'GL.IssuePluginEvent(int)' is obsolete, so what's the newfangled way of using that function?

I’m trying to develop for a VR headset and the SDK is out of date, it only works on an old October build of Unity (2018.2.11). Anything more recent than that and my game is just a black screen.

Rather than continue developing on an old Unity version I’m trying to update the deprecated and obsolete functions the SDK was using. There’s only one class I haven’t updated, it uses the GL.IssuePluginEvent() function 4 times and prompts this warning in Unity:

‘GL.IssuePluginEvent(int)’ is obsolete: ‘IssuePluginEvent(eventID) is deprecated.
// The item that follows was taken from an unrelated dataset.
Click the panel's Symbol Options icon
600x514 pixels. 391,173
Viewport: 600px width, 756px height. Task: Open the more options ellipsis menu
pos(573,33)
Use IssuePluginEvent(callback, eventID) instead.’

Each of these functions only passes an int which seems to make them just plain nonfunctioning in newer versions of Unity (hence the black screen) so I think I need to update them to pass an IntPtr callback as well. Unfortunately the entire class doesn’t use any callback functions and IntPtr.Zero causes errors. Is there an obvious default choice for a callback function? How much of this code would I have to rewrite to get it to work?

Here is the code in question. In case it’s important I’m including the whole class, but only the first two functions are causing the obsolete warnings.

using UnityEngine;
using System;

public enum RenderEventType
{
    
    InitRenderThread = 0,
    Pause = 1,
    Resume = 2,
    LeftEyeEndFrame = 3,
    RightEyeEndFrame = 4,
    TimeWarp = 5,
    ResetVrModeParms = 6,
    ShutdownRenderThread = 7,
}

public static class SDKPluginEvent
{

    public static void Issue(RenderEventType eventType) {
    	GL.IssuePluginEvent(EncodeType((int)eventType));
    }

    public static void IssueWithData(RenderEventType eventType, int eventData) {
    	// Encode and send-two-bytes of data
    	GL.IssuePluginEvent(EncodeData((int)eventType, eventData, 0));

    	// Encode and send remaining two-bytes of data
    	GL.IssuePluginEvent(EncodeData((int)eventType, eventData, 1));

    	// Explicit event that uses the data
    	GL.IssuePluginEvent(EncodeType((int)eventType));
    }

    private const UInt32 IS_DATA_FLAG = 0x80000000;
    private const UInt32 DATA_POS_MASK = 0x40000000;
    private const int DATA_POS_SHIFT = 30;
    private const UInt32 EVENT_TYPE_MASK = 0x3E000000;
    private const int EVENT_TYPE_SHIFT = 25;
    private const UInt32 PAYLOAD_MASK = 0x0000FFFF;
    private const int PAYLOAD_SHIFT = 16;

    private static int EncodeType(int eventType) {
    	return (int)((UInt32)eventType & ~IS_DATA_FLAG); // make sure upper bit is not set
    }

    private static int EncodeData(int eventId, int eventData, int pos) {
    	UInt32 data = 0;
    	data |= IS_DATA_FLAG;
    	data |= (((UInt32)pos << DATA_POS_SHIFT) & DATA_POS_MASK);
    	data |= (((UInt32)eventId << EVENT_TYPE_SHIFT) & EVENT_TYPE_MASK);
    	data |= (((UInt32)eventData >> (pos * PAYLOAD_SHIFT)) & PAYLOAD_MASK);

    	return (int)data;
    }

    private static int DecodeData(int eventData) {
    	UInt32 pos = (((UInt32)eventData & DATA_POS_MASK) >> DATA_POS_SHIFT);
    	UInt32 payload = (((UInt32)eventData & PAYLOAD_MASK) << (PAYLOAD_SHIFT * (int)pos));

	    return (int)payload;
    }
}

Well, have you checked the documentation of GL.IssuePluginEvent? The last sentence is:

See Native Plugin Interface for more details and an example.

So your native plugin should provide a method that actually returns the address of the callback method you want to call. You can call this native method from Unity by using an extern delcaration of that native method in C# which returns an IntPtr (the pointer to the native callback method). You just pass this IntPtr to the IssuePluginEvent method.